Problem to solve —
Please copy each line below that contains the string "computer".

*** Data shown Section Begins ***

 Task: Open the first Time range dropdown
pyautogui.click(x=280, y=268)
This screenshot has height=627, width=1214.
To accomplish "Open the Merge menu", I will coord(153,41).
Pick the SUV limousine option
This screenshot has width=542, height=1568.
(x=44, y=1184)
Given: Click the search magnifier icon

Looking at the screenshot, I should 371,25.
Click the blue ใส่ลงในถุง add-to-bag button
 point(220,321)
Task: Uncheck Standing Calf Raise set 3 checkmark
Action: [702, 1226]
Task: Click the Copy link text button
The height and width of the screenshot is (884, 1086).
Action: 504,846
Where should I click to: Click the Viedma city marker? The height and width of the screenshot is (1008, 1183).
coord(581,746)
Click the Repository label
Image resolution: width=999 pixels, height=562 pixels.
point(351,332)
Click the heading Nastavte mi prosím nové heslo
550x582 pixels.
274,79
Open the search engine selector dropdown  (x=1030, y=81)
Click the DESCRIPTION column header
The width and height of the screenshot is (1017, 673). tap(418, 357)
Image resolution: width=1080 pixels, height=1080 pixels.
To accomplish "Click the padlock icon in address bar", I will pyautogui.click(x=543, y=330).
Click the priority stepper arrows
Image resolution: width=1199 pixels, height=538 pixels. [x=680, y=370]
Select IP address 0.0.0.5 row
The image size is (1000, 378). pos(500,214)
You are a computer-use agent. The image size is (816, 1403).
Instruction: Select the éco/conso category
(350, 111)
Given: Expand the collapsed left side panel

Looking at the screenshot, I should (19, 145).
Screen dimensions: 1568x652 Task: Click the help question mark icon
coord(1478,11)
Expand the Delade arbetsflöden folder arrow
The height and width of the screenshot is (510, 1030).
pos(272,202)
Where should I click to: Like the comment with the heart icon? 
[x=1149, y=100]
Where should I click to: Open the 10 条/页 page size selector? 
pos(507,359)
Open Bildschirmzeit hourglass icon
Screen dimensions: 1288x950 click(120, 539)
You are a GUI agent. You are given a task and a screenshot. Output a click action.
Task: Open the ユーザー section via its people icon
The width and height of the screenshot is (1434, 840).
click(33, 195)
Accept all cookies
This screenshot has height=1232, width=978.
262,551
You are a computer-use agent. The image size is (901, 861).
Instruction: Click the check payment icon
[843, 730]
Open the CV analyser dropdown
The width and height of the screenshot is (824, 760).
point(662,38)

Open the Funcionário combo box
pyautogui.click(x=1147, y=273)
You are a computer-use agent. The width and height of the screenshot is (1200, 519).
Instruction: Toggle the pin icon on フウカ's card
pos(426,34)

*** Data shown Section Ends ***

Task result —
You are a computer-use agent. The image size is (816, 1403).
You are a computer-use agent. The image size is (901, 861).
You are a computer-use agent. The width and height of the screenshot is (1200, 519).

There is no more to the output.